(Exercise description):
Reproduce every entry that follows word for word, but omit the images.

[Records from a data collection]
*** Begin section ***
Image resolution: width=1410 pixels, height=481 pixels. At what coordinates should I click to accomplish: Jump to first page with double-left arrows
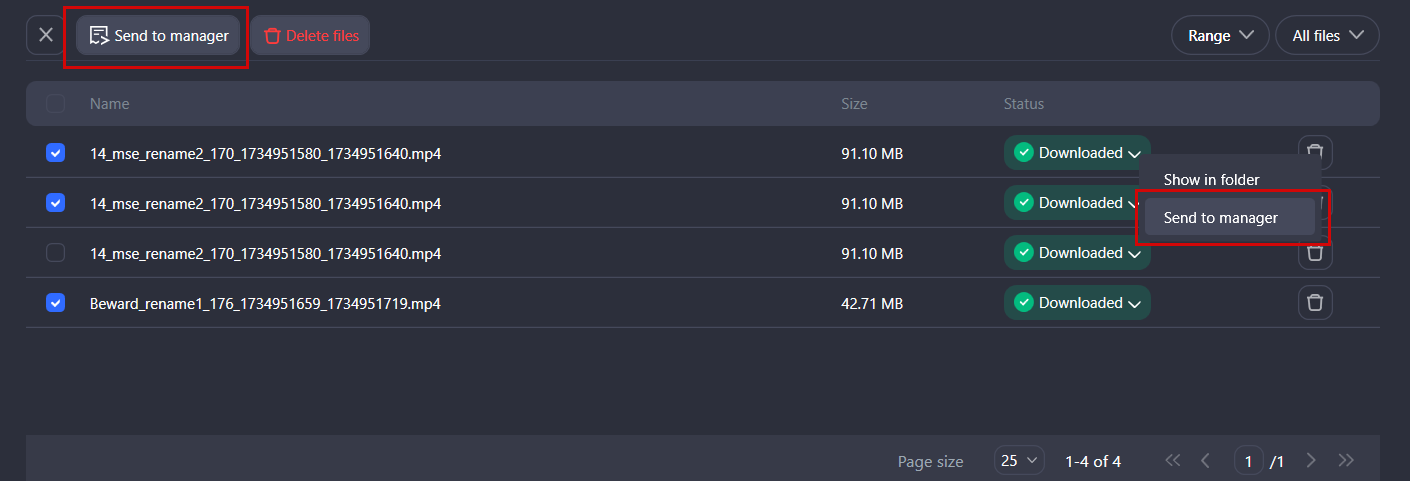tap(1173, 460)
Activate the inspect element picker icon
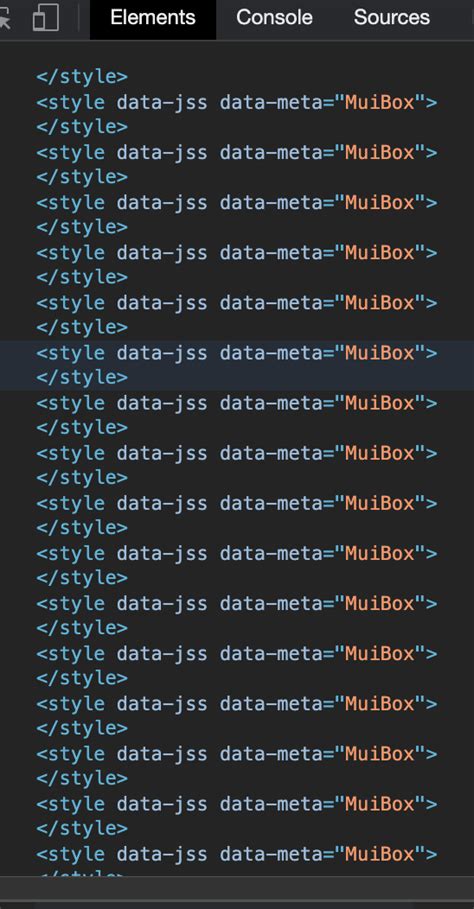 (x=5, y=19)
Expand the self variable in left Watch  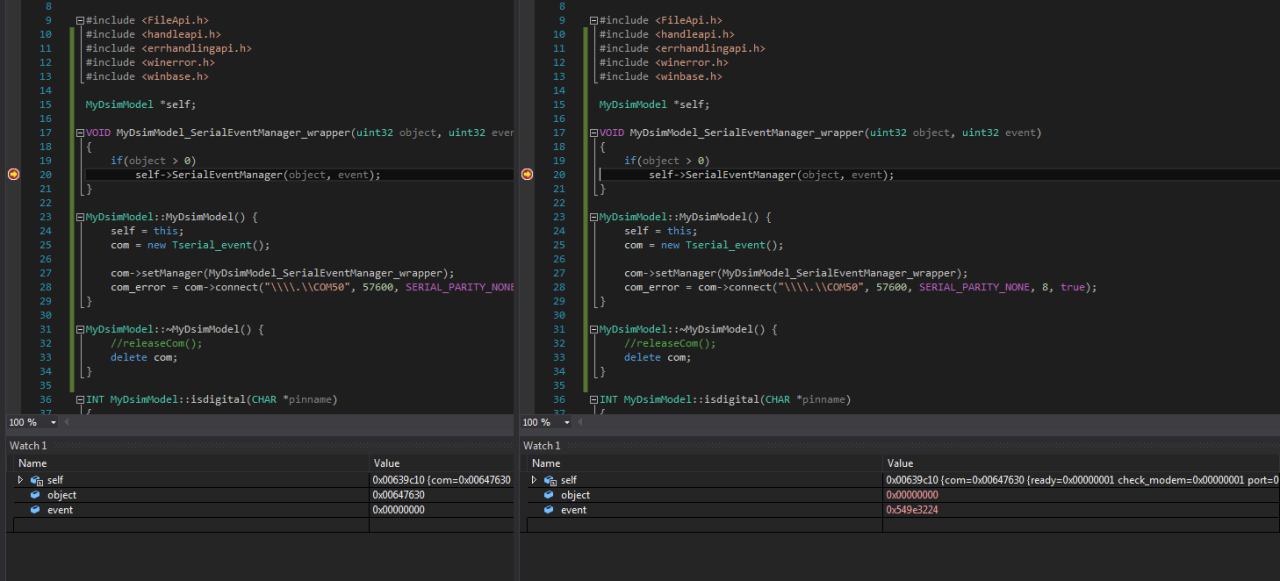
*** End section ***
(Reply to the exercise):
Image resolution: width=1410 pixels, height=481 pixels. At what coordinates should I click to accomplish: Jump to first page with double-left arrows
tap(1173, 460)
Activate the inspect element picker icon
 (x=5, y=19)
Expand the self variable in left Watch  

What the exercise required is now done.